Jack, on the other hand, pointed out that they were probably no more wealthy than Gladys and Rowland, and had certainly no reason to think themselves superior to everyone else. Mr Davenport,
according to Marjory, was a managing director somewhere in the city, and he could be seen every weekday leaving the house in his immaculately kept saloon car at exactly half past eight. He looked
and dressed like Winston Churchill, even sporting a large cigar, but always doffed his hat and commented on the weather to anyone he saw when he opened the creaky gates.

A few weeks before, when a sudden snowstorm had caused drifting during the night, Jack had left his task of clearing a path round to the lavs and helped Mr Davenport clear his drive, enabling
him to leave for work not much later than usual.
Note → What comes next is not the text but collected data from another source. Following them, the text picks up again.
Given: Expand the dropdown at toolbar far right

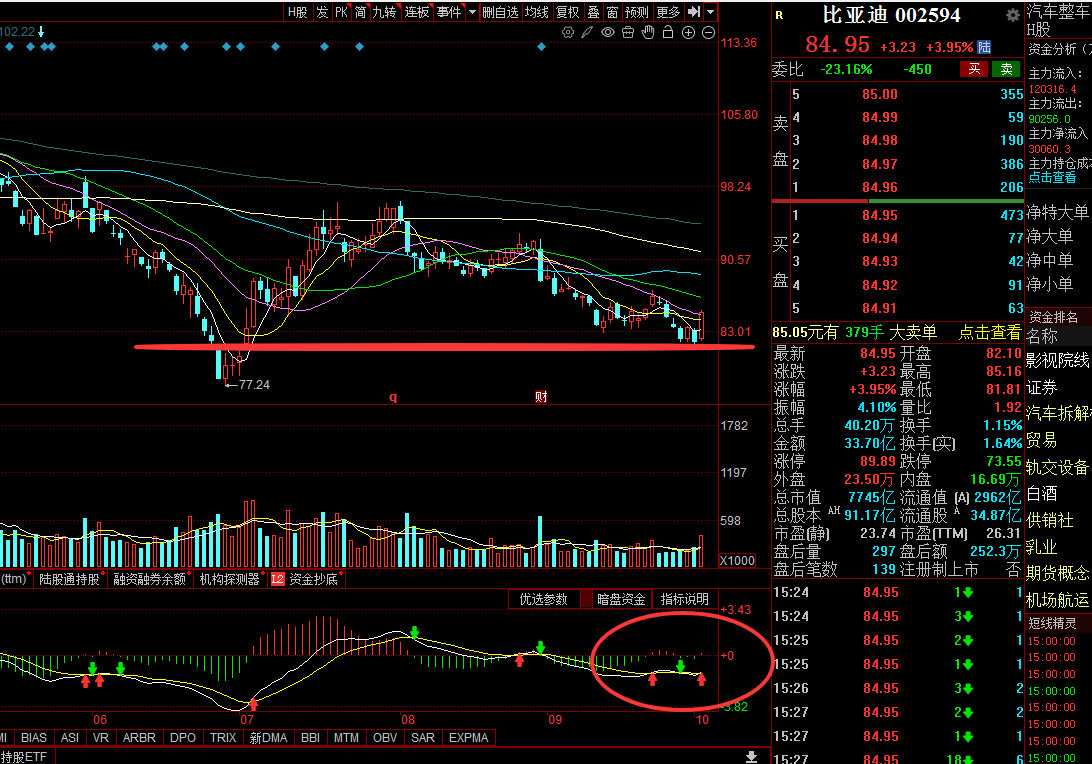Looking at the screenshot, I should [x=710, y=12].
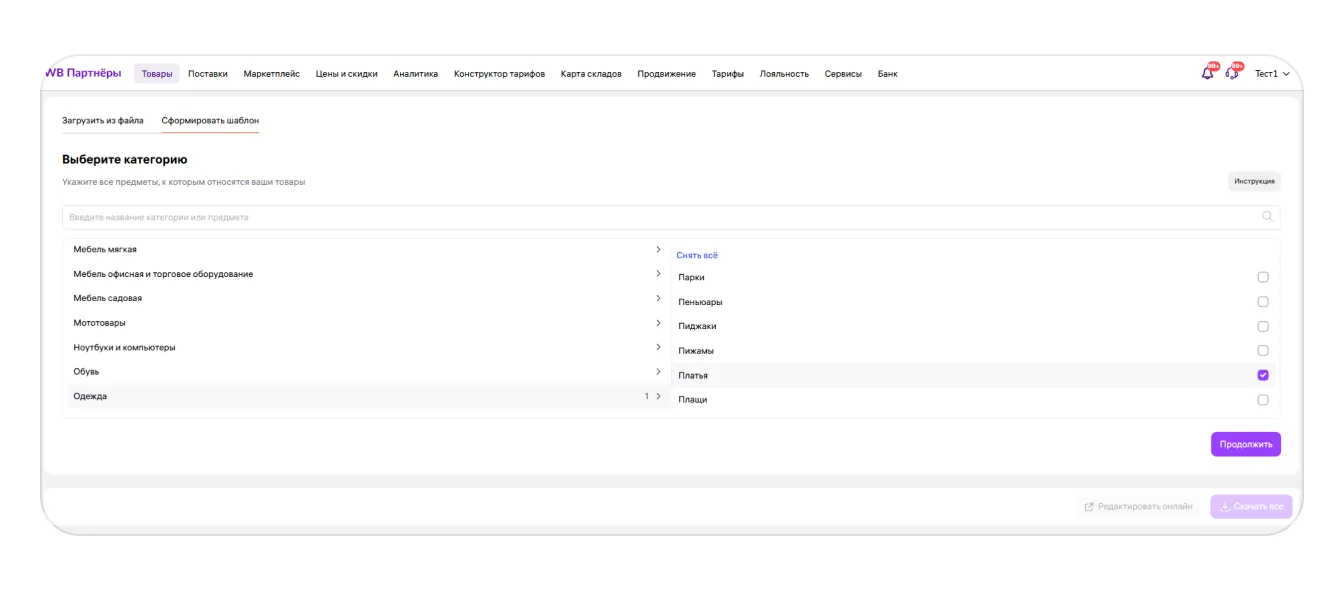Open the notifications bell icon
This screenshot has height=590, width=1344.
1208,74
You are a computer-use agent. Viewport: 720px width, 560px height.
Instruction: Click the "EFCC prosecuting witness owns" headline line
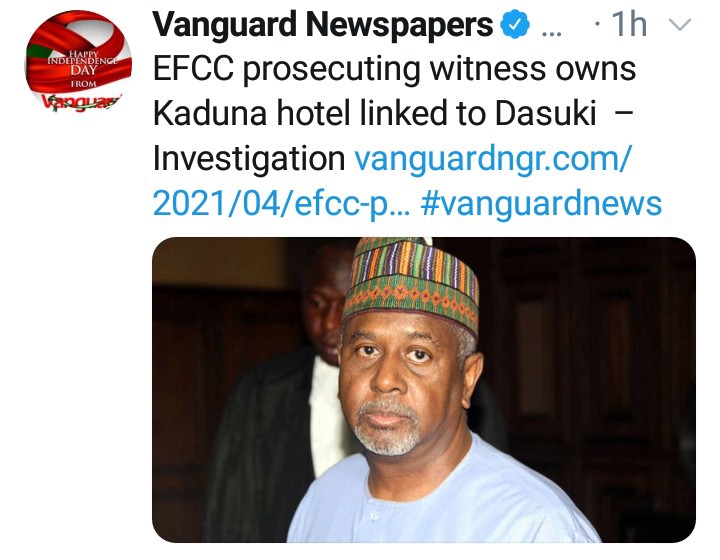coord(394,69)
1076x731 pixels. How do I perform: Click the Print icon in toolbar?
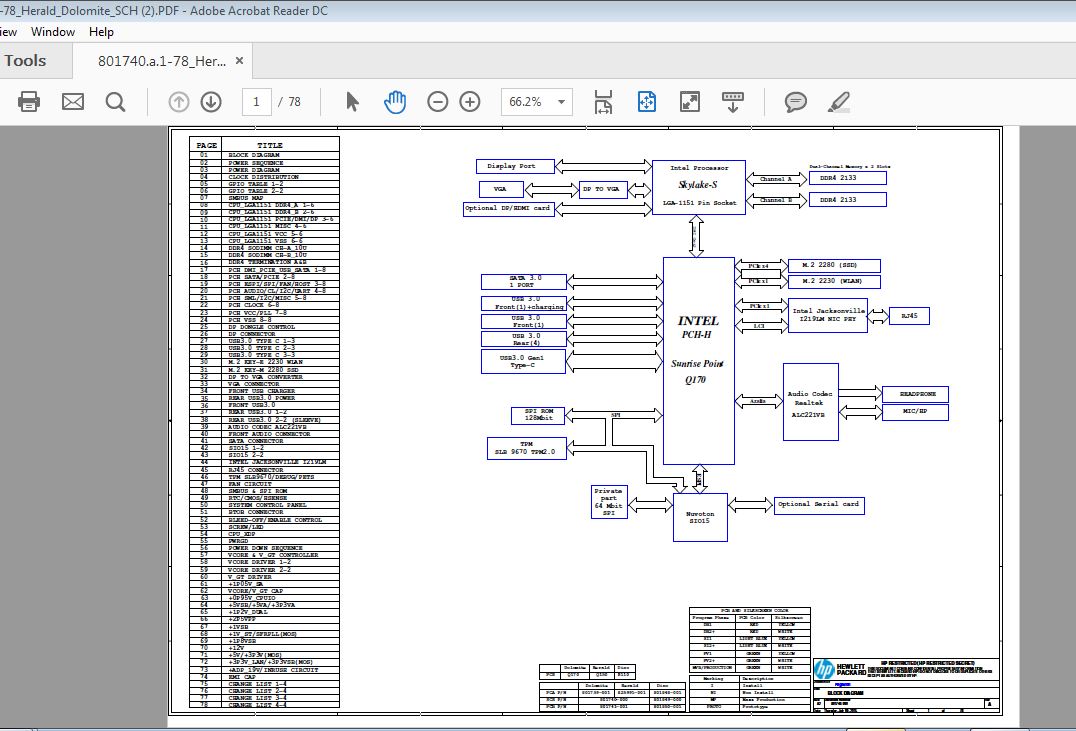(29, 102)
Now Jack was wondering if the man would repay his kindness by letting him use his telephone.

‘Oh, you can’t ask them,’ said Mary. ‘What would they think?’

‘Who cares?’ said Jack. ‘They’ll either say yes or no. It isn’t as though I’m going to make a habit of it. After all, it isn’t every day we have a
baby.’

‘But it’ll cost a fortune to ring Newcastle.’

‘I don’t intend ringing Father Flynn – Gladys will do that. All I want is to let her know. Surely they won’t object if I offer to pay for the call.’

‘You could go to the gatehouse at the works. The works bobby would let Lucy know.’

‘But that would mean it will be teatime before Gladys hears the news. I can but ask, Mary – there’s no harm in asking.’ Jack looked at the clock on the dressing table.
‘If I go about quarter past eight I won’t be disturbing them.’

Mary snuggled the tiny babe into her warm body, opening her nightdress and offering her erect nipple to the tiny mouth. It opened wide, reminding Mary of a newly hatched bird she had once found
in a grouse’s nest amongst the heather. She squeezed her breast and a squirt of fluid covered the baby’s face. The child found the source of its nourishment and began to suck, choking
on the first mouthful, then settling down for her first feed.

Mary could feel the warmth drawing upwards from the depths of her body, and she revelled in the experience, not caring about Jack, or the Davenports or anything else. For the time being her
daughter was the most important thing in the world.

Jack knocked at the door before noticing the bell, and stood nervously waiting. The door opened to reveal Mrs Davenport in a red quilted dressing gown. Her eyes widened at the
sight of Jack; then she recognised him as the man who had shovelled the snow. She had been impressed by his deft use of the shovel and the speed at which he had cleared the drive.